Have you ever seen "It's a Good Life", where a small town lives in terror of the omnipotent boy in their midst? Or read "Miracle Monday", the second Superman novel by one of his regular writers, Elliot S! Maggin, in which Jonathan Kent has a dream where Superboy does not have a code vs. killing? In the latter, Pa finally decides the only solution is to go dig up the kryptonite that they found after a meteor shower; but his shovel strikes the hard chest of Superboy, who has apparently been lying there waiting under the dirt, just to catch him in the act. Sure, it's dream logic, but it's also entirely in character for Silver Age Superdickery. Imagine that kind of power in the hands of an infant, or a child, or teenager with no regard for human life or property or privacy...

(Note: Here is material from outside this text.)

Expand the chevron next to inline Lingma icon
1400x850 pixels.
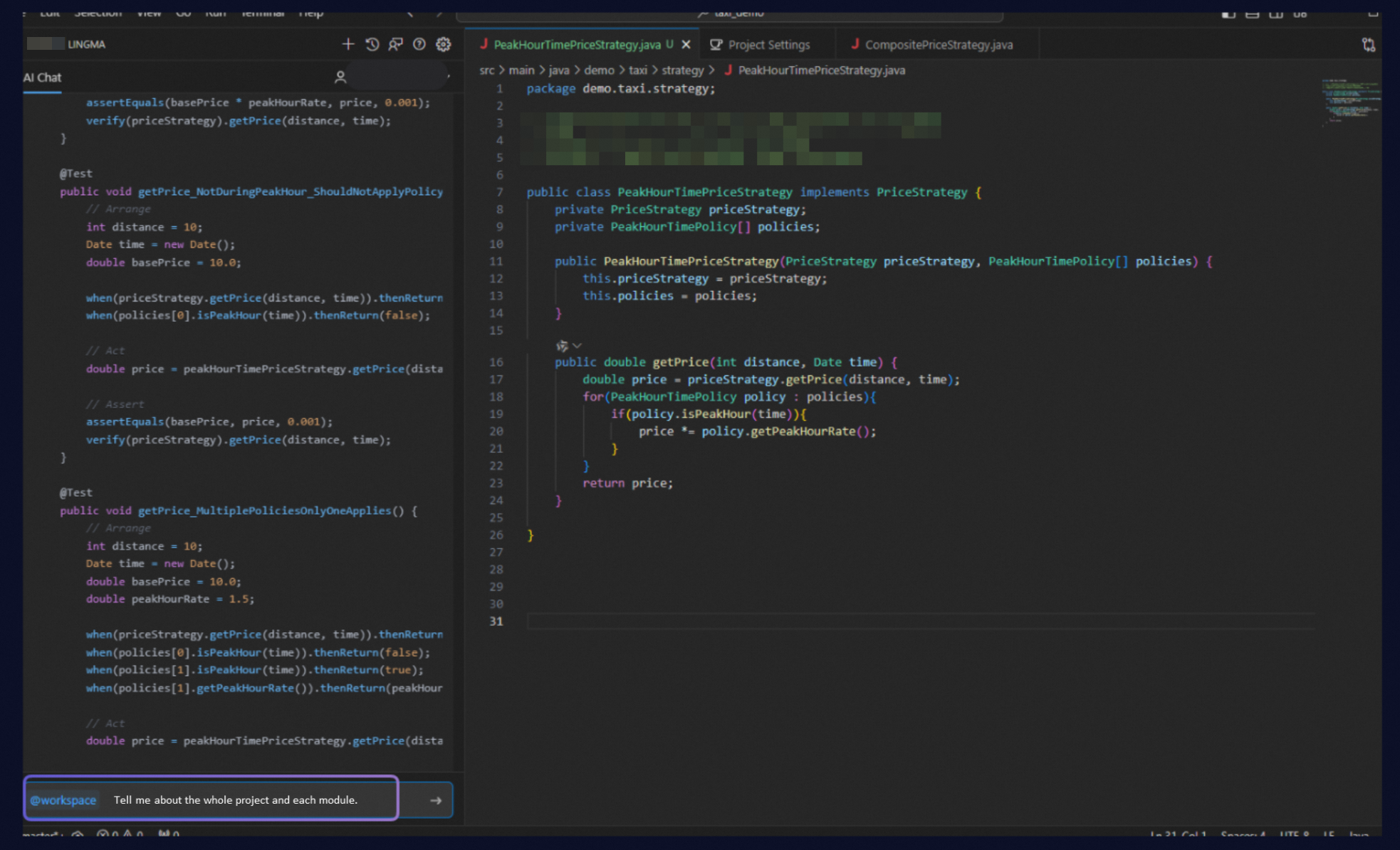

Date: 2009-12-30 12:33 am (UTC)
halialkers: (Susan)
From: [personal profile] halialkers
As opposed to giving it an example of regular humans as a bunch of lying thieving bastards who told it a whole bunch of untruths? Doctor Manhattan against the USA and not for it? Yeah....

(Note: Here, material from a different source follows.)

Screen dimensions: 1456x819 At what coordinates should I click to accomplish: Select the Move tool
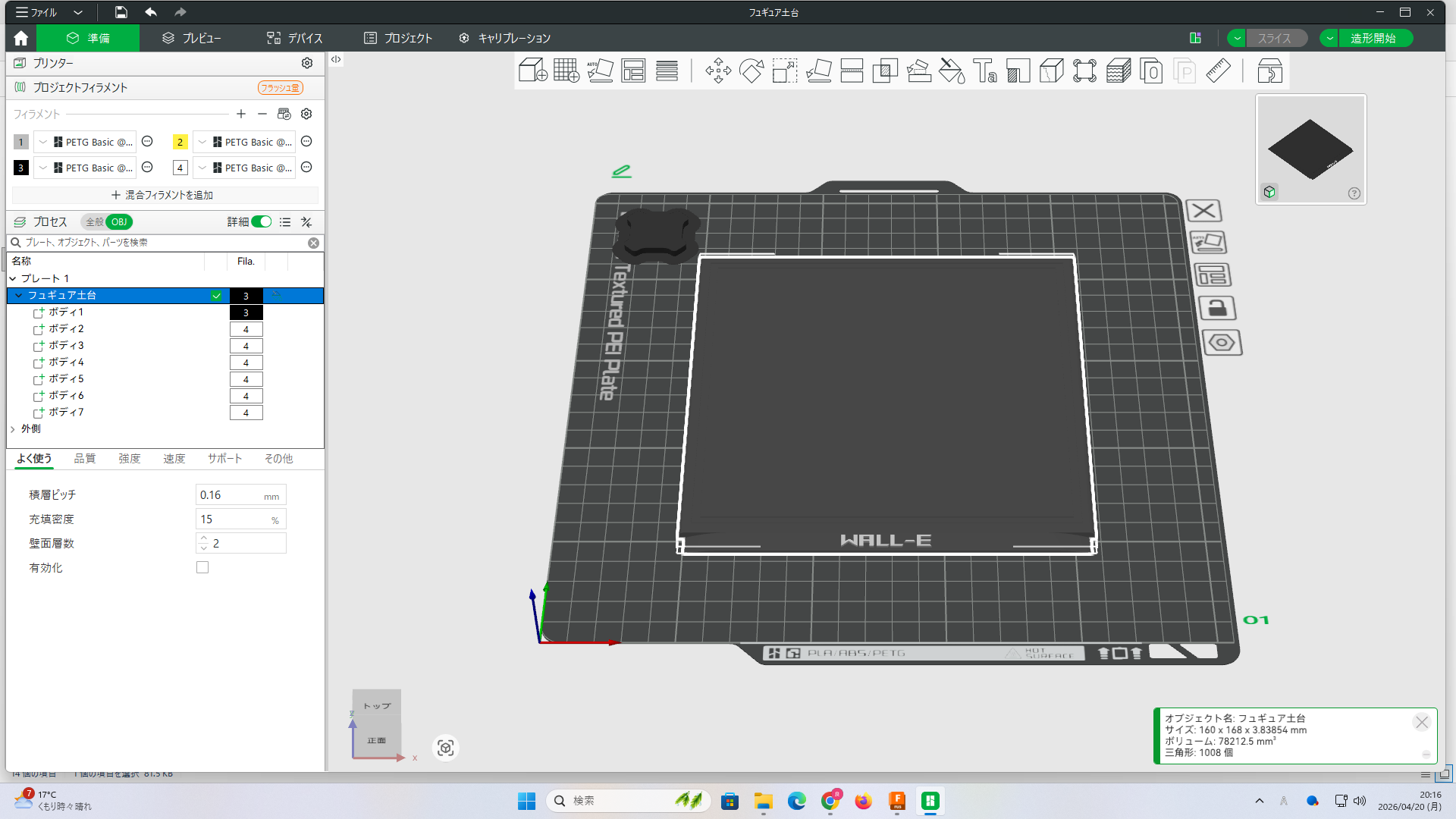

Date: 2009-12-30 03:48 pm (UTC)
koschei: (Default)
From: [personal profile] koschei
What lies did they tell him, what did they steal? Sure they controlled the situation as best they could, but they raised him essentially the way you'd expect any other kid to be raised - respect the homeland, disdain its enemies.

Date: 2009-12-31 01:48 am (UTC)
freezer: (Default)
From: [personal profile] freezer
but they raised him essentially the way you'd expect any other kid to be raised.

With handpicked "parents", no privacy, no chance ot interact with others in his age group who weren't already terrified of him? The kind of indoctrination that would get any real-world organization - federal, state, or local - sued out of existance?

In a nutshell: Justifiable =/= Right or good.